Finally, it is necessary to mention some limitations. First, when interpreting models that describe a complex and broad structure of predictors, it is necessary to contextualize these relationships in order to adequately characterize the phenomenon to be described. Second, it is necessary to indicate that the cross-sectional nature of the study does not prevent us from drawing conclusions about the possible causal relationships that could define the structure of behaviors and emotions experienced by the population under study. Thirdly, we have to mention that the results did not show statistically significant differences based on gender and age, which is related to the fact that we worked with a relatively small sample for the large set of variables analyzed. Additionally, it is worth mentioning that the absence of differences according to sex and age groups could be due to the smaller size of the samples once the different subpopulations were disaggregated. However, we suppose that taking into account the exceptionality of the pandemic context suffered as a global shared experience that was retransmitted univocally through mass media and social media, we think that the media filter may have contributed to the homogenization of behaviors and the mental situation of the population. In any case, given the absence of data to clarify our new research questions, these are assumptions that would need to be thoroughly addressed through qualitative and longitudinal studies that can shed light on these aspects in the near future.
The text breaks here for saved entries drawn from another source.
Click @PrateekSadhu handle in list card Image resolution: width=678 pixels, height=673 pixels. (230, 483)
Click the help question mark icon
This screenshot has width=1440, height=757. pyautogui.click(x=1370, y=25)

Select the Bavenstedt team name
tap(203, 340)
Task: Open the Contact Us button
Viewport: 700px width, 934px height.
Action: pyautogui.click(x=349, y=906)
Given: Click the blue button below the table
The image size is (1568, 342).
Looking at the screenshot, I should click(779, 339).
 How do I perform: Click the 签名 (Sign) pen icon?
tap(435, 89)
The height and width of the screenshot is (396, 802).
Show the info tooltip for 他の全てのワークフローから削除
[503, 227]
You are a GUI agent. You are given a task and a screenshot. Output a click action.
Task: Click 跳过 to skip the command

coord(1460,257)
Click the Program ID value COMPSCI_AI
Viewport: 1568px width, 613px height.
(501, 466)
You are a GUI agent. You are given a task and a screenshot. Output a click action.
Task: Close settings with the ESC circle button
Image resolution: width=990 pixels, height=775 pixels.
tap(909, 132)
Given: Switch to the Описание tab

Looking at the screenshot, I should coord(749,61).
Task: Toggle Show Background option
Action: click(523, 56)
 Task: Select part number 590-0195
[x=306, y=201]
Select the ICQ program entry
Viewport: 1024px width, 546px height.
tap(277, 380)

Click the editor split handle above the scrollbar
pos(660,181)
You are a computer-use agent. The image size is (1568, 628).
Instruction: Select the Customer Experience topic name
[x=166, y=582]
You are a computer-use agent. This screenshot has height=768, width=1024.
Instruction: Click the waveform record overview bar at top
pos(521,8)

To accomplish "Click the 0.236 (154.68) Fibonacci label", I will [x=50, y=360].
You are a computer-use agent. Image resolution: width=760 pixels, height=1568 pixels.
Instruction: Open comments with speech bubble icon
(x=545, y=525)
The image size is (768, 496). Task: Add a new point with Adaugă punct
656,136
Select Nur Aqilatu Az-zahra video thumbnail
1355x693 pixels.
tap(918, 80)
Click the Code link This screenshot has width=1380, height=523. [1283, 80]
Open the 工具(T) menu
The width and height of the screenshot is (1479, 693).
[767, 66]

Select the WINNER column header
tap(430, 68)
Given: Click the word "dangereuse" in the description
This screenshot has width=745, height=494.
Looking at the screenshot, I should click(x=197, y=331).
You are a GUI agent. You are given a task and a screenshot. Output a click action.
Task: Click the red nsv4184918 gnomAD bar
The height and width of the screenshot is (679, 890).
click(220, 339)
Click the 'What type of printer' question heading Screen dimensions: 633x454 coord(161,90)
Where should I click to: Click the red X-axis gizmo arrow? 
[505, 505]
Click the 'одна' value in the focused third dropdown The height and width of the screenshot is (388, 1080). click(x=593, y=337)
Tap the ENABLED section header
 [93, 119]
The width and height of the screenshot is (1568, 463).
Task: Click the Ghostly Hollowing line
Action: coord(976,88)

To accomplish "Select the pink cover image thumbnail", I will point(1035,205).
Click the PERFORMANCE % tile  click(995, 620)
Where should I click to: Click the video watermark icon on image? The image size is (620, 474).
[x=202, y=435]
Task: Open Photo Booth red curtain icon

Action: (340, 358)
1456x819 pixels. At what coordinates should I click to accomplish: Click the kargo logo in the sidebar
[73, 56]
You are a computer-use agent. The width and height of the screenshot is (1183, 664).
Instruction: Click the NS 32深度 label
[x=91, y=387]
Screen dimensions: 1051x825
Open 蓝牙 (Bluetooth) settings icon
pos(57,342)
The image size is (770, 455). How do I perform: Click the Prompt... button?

As an advance of our work, we must also emphasize that, in contrast to other studies that characterize relationships between behavioral and mental health variables in static models that generally describe small sets of indicators, the network model generated by MGM offers us an organic and relational view of the behaviors and emotions experienced by the Spanish population. Therefore, the usefulness of this type of method for the characterization of complex sociological phenomena that articulate different constructs and units of measurement becomes evident.
5. Conclusions
As this paper shows, the COVID-19 pandemic has had a significant impact on human behavior and mental health. From a sociological perspective, it is evident that the pandemic has generated changes in social structures, the norms that govern our ways of life, our daily routines, and also in the patterns of social interaction, in short, changes that have arisen both spontaneously and others that have been imposed by government authorities.
The pandemic has also had a significant impact on our mental health. The feelings of fear, uncertainty, and isolation that many people experienced during the pandemic have led to increased levels of loneliness, stress, anxiety, unhappiness, and depression. Changes in social norms and daily routines have also contributed to feelings of disorientation and loss of control, which consequently may have had negative effects on mental health. This impact has been particularly pronounced among vulnerable populations, such as those who have lost their jobs, those living in poverty and at risk of exclusion, and those who lacked social support or live in a situation of dependency (elderly, people with disabilities, among others). However, it is necessary to consider that it is still too early to assess the actual impact of the pandemic, as health conditions such as depression or the negative impact of risk behaviors (such as increased alcohol and drug use) do not always appear immediately.
In this sense, it is necessary to work on prevention among particularly vulnerable groups, such as the elderly, who may experience a lack of social support and loneliness, or even the young people of our societies who are immersed in a tidal wave of information that they cannot always process.